Records for this task Block Start
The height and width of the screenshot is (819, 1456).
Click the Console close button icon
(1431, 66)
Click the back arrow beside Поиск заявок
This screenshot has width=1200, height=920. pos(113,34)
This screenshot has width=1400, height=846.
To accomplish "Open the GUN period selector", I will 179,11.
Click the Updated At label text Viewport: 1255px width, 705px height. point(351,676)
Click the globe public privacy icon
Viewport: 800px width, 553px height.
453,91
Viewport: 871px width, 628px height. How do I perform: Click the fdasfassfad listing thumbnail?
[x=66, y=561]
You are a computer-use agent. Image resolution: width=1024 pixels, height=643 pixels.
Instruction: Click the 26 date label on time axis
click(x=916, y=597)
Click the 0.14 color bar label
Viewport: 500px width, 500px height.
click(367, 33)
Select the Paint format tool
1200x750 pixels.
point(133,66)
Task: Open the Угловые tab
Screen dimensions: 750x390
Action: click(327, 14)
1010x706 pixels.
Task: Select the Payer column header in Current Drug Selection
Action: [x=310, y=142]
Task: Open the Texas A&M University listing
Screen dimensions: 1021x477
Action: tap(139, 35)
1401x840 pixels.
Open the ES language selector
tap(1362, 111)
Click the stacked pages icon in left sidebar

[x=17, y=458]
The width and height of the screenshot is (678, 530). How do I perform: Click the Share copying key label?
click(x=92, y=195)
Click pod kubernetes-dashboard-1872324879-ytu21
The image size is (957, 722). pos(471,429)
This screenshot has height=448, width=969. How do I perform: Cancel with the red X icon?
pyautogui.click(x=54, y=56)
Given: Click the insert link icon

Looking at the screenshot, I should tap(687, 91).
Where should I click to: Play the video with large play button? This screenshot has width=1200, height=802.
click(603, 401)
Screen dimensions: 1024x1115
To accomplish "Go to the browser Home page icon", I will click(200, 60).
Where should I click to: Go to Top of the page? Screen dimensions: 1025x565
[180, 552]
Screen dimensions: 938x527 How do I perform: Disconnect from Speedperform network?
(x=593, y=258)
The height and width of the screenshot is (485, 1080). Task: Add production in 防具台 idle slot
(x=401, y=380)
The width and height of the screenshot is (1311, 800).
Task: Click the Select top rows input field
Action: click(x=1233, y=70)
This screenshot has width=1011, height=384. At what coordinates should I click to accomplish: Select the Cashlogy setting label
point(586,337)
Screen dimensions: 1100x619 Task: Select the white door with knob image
Records for this task Block End
# Exercise instructions:
All entries above are to be copied exactly, with none left out.

# Task answer:
The height and width of the screenshot is (819, 1456).
Click the Console close button icon
(1431, 66)
Click the back arrow beside Поиск заявок
This screenshot has width=1200, height=920. pos(113,34)
This screenshot has width=1400, height=846.
To accomplish "Open the GUN period selector", I will 179,11.
Click the Updated At label text Viewport: 1255px width, 705px height. point(351,676)
Click the globe public privacy icon
Viewport: 800px width, 553px height.
453,91
Viewport: 871px width, 628px height. How do I perform: Click the fdasfassfad listing thumbnail?
[x=66, y=561]
You are a computer-use agent. Image resolution: width=1024 pixels, height=643 pixels.
Instruction: Click the 26 date label on time axis
click(x=916, y=597)
Click the 0.14 color bar label
Viewport: 500px width, 500px height.
click(367, 33)
Select the Paint format tool
1200x750 pixels.
point(133,66)
Task: Open the Угловые tab
Screen dimensions: 750x390
Action: click(327, 14)
1010x706 pixels.
Task: Select the Payer column header in Current Drug Selection
Action: [x=310, y=142]
Task: Open the Texas A&M University listing
Screen dimensions: 1021x477
Action: tap(139, 35)
1401x840 pixels.
Open the ES language selector
tap(1362, 111)
Click the stacked pages icon in left sidebar

[x=17, y=458]
The width and height of the screenshot is (678, 530). How do I perform: Click the Share copying key label?
click(x=92, y=195)
Click pod kubernetes-dashboard-1872324879-ytu21
The image size is (957, 722). pos(471,429)
This screenshot has height=448, width=969. How do I perform: Cancel with the red X icon?
pyautogui.click(x=54, y=56)
Given: Click the insert link icon

Looking at the screenshot, I should tap(687, 91).
Where should I click to: Play the video with large play button? This screenshot has width=1200, height=802.
click(603, 401)
Screen dimensions: 1024x1115
To accomplish "Go to the browser Home page icon", I will click(200, 60).
Where should I click to: Go to Top of the page? Screen dimensions: 1025x565
[180, 552]
Screen dimensions: 938x527 How do I perform: Disconnect from Speedperform network?
(x=593, y=258)
The height and width of the screenshot is (485, 1080). Task: Add production in 防具台 idle slot
(x=401, y=380)
The width and height of the screenshot is (1311, 800).
Task: Click the Select top rows input field
Action: click(x=1233, y=70)
This screenshot has width=1011, height=384. At what coordinates should I click to accomplish: Select the Cashlogy setting label
point(586,337)
Screen dimensions: 1100x619 Task: Select the white door with knob image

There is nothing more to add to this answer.